眠気を振り払い起きてみると、チビが俺の方に話しかけてきた。

「おはよう、お兄ちゃん。お兄ちゃんに聞きたいことがあるんだけど、いいかな?」

「どうしたんだ、朝っぱらから」

目をこすりながらチビを見やると、どこか緊張している風に思えた。

「お兄ちゃんは、いつまでこの集落にいようとか、具体的に決めてるの?」

「そのことか。うーん、いつまでも世話になり続けるのも申し訳ないから、今日明日にでも出発しようと思ってる」

それに現世に戻るためにも、あちこち見て回る必要があるだろうと考えていたところだった。

「そうだな、急だが今日の昼にでも出発するか」

善は急げ、思い立ったが吉日とも言うしな。

「ま、待って!」

カーティスを含め集落の皆にも世話になったから、一言挨拶をしていこうと立ち上がったところで、チビに呼び止められた。

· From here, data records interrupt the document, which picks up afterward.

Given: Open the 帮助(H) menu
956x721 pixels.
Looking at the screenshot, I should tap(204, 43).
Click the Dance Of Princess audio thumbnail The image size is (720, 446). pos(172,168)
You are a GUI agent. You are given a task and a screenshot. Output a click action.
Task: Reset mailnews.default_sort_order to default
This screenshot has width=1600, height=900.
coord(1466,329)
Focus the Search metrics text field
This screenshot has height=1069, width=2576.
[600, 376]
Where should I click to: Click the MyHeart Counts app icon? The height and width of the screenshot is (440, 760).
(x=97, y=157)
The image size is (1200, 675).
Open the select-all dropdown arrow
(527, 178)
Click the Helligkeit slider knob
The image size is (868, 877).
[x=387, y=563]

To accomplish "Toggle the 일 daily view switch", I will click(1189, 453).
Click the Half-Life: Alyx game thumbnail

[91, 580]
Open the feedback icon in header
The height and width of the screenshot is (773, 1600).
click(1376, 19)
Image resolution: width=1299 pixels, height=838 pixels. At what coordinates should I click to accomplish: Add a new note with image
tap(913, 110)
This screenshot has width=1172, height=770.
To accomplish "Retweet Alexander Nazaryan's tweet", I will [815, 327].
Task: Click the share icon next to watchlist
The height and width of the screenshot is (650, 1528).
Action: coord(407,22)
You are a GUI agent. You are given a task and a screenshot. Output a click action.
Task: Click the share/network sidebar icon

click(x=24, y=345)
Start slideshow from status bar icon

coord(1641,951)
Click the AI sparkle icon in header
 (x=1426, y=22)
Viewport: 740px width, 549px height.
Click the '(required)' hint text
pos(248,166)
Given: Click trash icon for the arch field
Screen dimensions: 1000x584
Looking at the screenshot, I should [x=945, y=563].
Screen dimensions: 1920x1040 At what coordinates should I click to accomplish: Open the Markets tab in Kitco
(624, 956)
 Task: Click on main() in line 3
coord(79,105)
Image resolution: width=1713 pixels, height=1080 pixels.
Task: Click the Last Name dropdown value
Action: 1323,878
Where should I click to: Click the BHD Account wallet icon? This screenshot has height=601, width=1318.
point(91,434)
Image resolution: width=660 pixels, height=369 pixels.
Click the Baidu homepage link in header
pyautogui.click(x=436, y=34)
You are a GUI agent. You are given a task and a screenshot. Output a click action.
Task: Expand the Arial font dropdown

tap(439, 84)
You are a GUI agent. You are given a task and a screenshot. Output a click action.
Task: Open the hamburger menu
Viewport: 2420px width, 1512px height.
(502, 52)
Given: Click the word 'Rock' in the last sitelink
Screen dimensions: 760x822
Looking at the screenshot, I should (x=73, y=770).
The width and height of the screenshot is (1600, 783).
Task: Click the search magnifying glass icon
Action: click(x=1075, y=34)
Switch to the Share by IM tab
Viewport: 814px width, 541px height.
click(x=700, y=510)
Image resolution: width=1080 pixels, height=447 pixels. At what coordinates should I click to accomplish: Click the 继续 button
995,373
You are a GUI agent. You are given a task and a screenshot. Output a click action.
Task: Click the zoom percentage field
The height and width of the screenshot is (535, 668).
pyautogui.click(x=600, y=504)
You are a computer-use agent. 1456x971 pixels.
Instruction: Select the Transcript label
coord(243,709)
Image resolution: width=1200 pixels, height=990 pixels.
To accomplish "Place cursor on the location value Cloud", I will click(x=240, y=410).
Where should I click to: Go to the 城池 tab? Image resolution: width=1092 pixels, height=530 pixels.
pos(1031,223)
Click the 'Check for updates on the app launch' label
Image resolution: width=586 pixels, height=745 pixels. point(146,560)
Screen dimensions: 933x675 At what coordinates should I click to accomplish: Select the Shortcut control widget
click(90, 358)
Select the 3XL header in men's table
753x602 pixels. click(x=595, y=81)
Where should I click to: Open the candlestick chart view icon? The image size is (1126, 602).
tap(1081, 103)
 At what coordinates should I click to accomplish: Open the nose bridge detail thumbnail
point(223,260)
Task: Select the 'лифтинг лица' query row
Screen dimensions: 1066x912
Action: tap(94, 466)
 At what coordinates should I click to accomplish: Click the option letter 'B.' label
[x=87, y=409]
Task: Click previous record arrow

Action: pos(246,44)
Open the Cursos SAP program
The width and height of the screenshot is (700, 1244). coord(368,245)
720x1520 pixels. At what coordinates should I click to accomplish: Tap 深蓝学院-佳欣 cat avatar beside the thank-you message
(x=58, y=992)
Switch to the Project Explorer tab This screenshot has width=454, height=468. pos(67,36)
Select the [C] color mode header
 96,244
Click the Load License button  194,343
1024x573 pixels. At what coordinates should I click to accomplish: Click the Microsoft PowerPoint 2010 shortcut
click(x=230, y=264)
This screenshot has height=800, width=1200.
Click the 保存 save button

「あ、あの、もし良かったら僕もお兄ちゃんの旅に付いていきたいんだ」


「え?俺に」

「うん!」

聞き間違いかとも思ったが、真っ直ぐ俺を見つめるチビの目は真剣そのものだ。「そのことは、カーティスには話したのか?」

「もちろん。分かったって、思う通りにやってみろって言ってくれたよ」

「でも、何で付いてきたいんだ?」

「僕は、今までカーティスや集落の皆に守られながら生きてきた。でも、これからは僕も力をつけて、集落の皆の力になりたい。そのために、世界の色んなものを見て回りたいんだ」

「…分かった」

カーティスも了承済みならば、俺からは反対する理由はない。


「これから宜しくな」

俺が差し出した手を見て、チビは満面の笑顔でぎゅっと強く握手を交わした。